When it comes to writing, there is so much junk being
written already that students are required to read, I
can't really blame them for shirking writing
assignments. There are full professors who have
plagiarized but not been caught at it. So much of
"the literature" in just about any field is not worth
reading, let alone copying. [All this is understood
as MY OPINION, nothing more. It's an opinion based on
many years of going to school and teaching.]
So, instead of going to all this trouble to prevent or
"catch" plagiarism, why don't we talk about other ways
we could get around it? I don't have any ideas right
now, but I think we could brainstorm and create some
new approaches that would not require us to become
police officers. That is totally distasteful to me,
and does not fit in with my idea of education.

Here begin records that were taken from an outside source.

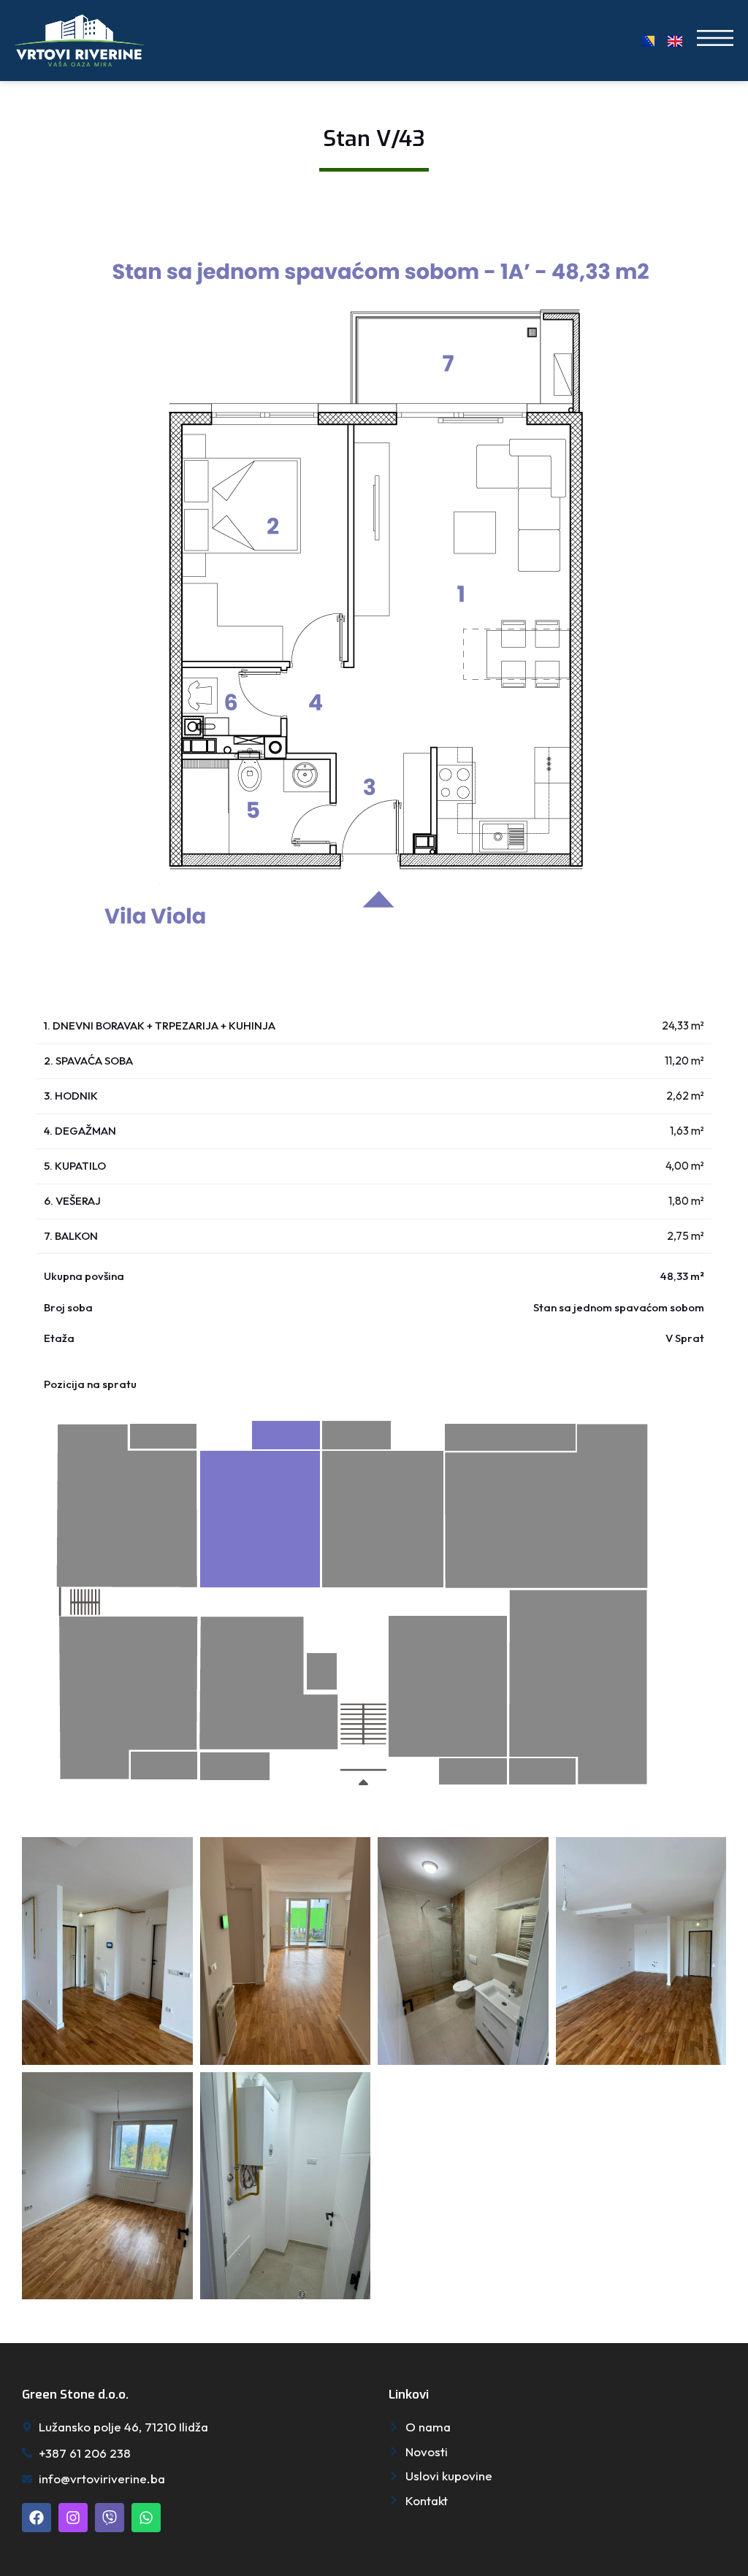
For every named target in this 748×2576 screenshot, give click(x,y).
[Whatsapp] (146, 2517)
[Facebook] (36, 2517)
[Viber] (109, 2517)
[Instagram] (73, 2517)
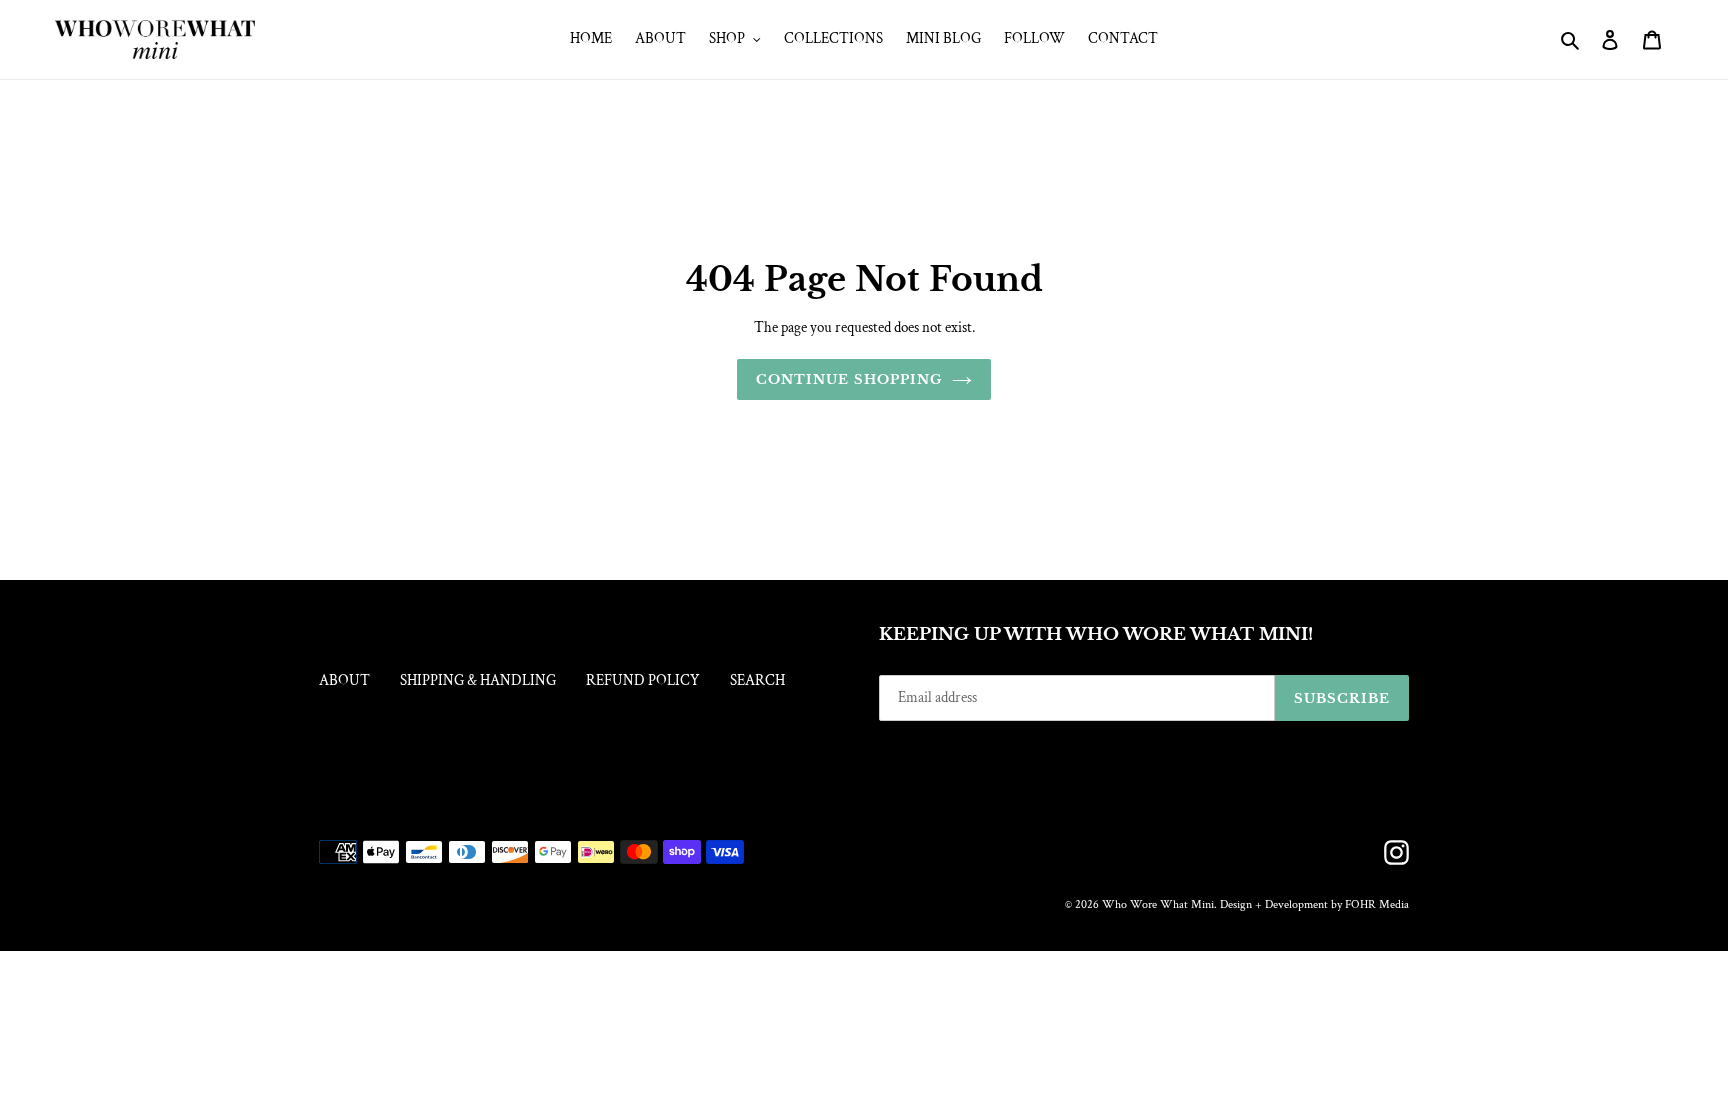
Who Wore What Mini (1158, 904)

Let's examine our requirements of students. Are there
other ways we could have them demonstrate their
competence? I am in Beijing for one year, teaching
Chinese students management and management information
systems. My first semester here, I was amused by the
blatant way they cheat on closed-book tests. Sitting
in the front row, someone would be copying out of a
text (no one had a text for the class--too expensive)
or from notes. There is so much pressure to get a
college education here. I did not police them. I
asked them what they were doing, and without appearing
to be guilty or "caught," they acted as if what they
were doing was totally appropriate. So this semester,
all tests will be oral tests. That's my way of
"preventing" cheating, because I will not function as
a police officer.
Another aspect for me is that cheating or not is up to
the individual. I do not grade "on the curve," so
cheating will not "hurt" anyone else in the class. I
believe (and I say so to the class) each person must
decide what values to honor. Policing them will not
change those values.
Again, just my opinion. I would like to hear ideas
that might stop this wave of plagiarism, though.